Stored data
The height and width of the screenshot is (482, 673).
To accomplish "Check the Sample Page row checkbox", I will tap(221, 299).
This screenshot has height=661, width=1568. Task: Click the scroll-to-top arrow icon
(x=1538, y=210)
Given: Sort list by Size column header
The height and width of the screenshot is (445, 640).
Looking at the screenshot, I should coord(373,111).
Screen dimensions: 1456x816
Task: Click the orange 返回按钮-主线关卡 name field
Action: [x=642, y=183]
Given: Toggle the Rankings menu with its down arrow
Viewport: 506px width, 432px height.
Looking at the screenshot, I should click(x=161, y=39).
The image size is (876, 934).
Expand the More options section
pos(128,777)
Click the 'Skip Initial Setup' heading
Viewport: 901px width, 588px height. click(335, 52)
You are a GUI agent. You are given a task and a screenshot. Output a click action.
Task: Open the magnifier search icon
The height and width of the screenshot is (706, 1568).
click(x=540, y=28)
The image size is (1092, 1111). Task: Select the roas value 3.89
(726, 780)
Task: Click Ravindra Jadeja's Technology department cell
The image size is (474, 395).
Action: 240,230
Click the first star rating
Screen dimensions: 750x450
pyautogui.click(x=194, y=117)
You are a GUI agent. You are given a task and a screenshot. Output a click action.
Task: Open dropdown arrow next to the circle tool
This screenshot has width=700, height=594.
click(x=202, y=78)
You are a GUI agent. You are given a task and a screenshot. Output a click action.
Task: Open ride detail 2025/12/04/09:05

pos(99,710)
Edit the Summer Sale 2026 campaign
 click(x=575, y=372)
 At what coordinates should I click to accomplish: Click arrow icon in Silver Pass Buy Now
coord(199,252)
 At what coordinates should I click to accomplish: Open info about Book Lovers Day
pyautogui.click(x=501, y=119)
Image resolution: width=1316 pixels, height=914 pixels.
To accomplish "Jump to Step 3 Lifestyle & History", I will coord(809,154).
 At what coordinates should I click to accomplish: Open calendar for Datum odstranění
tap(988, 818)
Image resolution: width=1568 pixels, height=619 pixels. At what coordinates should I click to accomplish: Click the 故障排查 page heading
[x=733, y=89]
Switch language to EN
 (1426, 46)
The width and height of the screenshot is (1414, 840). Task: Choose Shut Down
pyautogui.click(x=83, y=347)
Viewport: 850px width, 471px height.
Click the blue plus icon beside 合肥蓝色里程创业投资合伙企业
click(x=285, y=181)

- _Instructions for the task_
All entries given above are to be printed again exactly.

- _Completed exercise_
The height and width of the screenshot is (482, 673).
To accomplish "Check the Sample Page row checkbox", I will tap(221, 299).
This screenshot has height=661, width=1568. Task: Click the scroll-to-top arrow icon
(x=1538, y=210)
Given: Sort list by Size column header
The height and width of the screenshot is (445, 640).
Looking at the screenshot, I should coord(373,111).
Screen dimensions: 1456x816
Task: Click the orange 返回按钮-主线关卡 name field
Action: [x=642, y=183]
Given: Toggle the Rankings menu with its down arrow
Viewport: 506px width, 432px height.
Looking at the screenshot, I should click(x=161, y=39).
The image size is (876, 934).
Expand the More options section
pos(128,777)
Click the 'Skip Initial Setup' heading
Viewport: 901px width, 588px height. click(335, 52)
You are a GUI agent. You are given a task and a screenshot. Output a click action.
Task: Open the magnifier search icon
The height and width of the screenshot is (706, 1568).
click(x=540, y=28)
The image size is (1092, 1111). Task: Select the roas value 3.89
(726, 780)
Task: Click Ravindra Jadeja's Technology department cell
The image size is (474, 395).
Action: 240,230
Click the first star rating
Screen dimensions: 750x450
pyautogui.click(x=194, y=117)
You are a GUI agent. You are given a task and a screenshot. Output a click action.
Task: Open dropdown arrow next to the circle tool
This screenshot has width=700, height=594.
click(x=202, y=78)
You are a GUI agent. You are given a task and a screenshot. Output a click action.
Task: Open ride detail 2025/12/04/09:05

pos(99,710)
Edit the Summer Sale 2026 campaign
 click(x=575, y=372)
 At what coordinates should I click to accomplish: Click arrow icon in Silver Pass Buy Now
coord(199,252)
 At what coordinates should I click to accomplish: Open info about Book Lovers Day
pyautogui.click(x=501, y=119)
Image resolution: width=1316 pixels, height=914 pixels.
To accomplish "Jump to Step 3 Lifestyle & History", I will coord(809,154).
 At what coordinates should I click to accomplish: Open calendar for Datum odstranění
tap(988, 818)
Image resolution: width=1568 pixels, height=619 pixels. At what coordinates should I click to accomplish: Click the 故障排查 page heading
[x=733, y=89]
Switch language to EN
 (1426, 46)
The width and height of the screenshot is (1414, 840). Task: Choose Shut Down
pyautogui.click(x=83, y=347)
Viewport: 850px width, 471px height.
Click the blue plus icon beside 合肥蓝色里程创业投资合伙企业
click(x=285, y=181)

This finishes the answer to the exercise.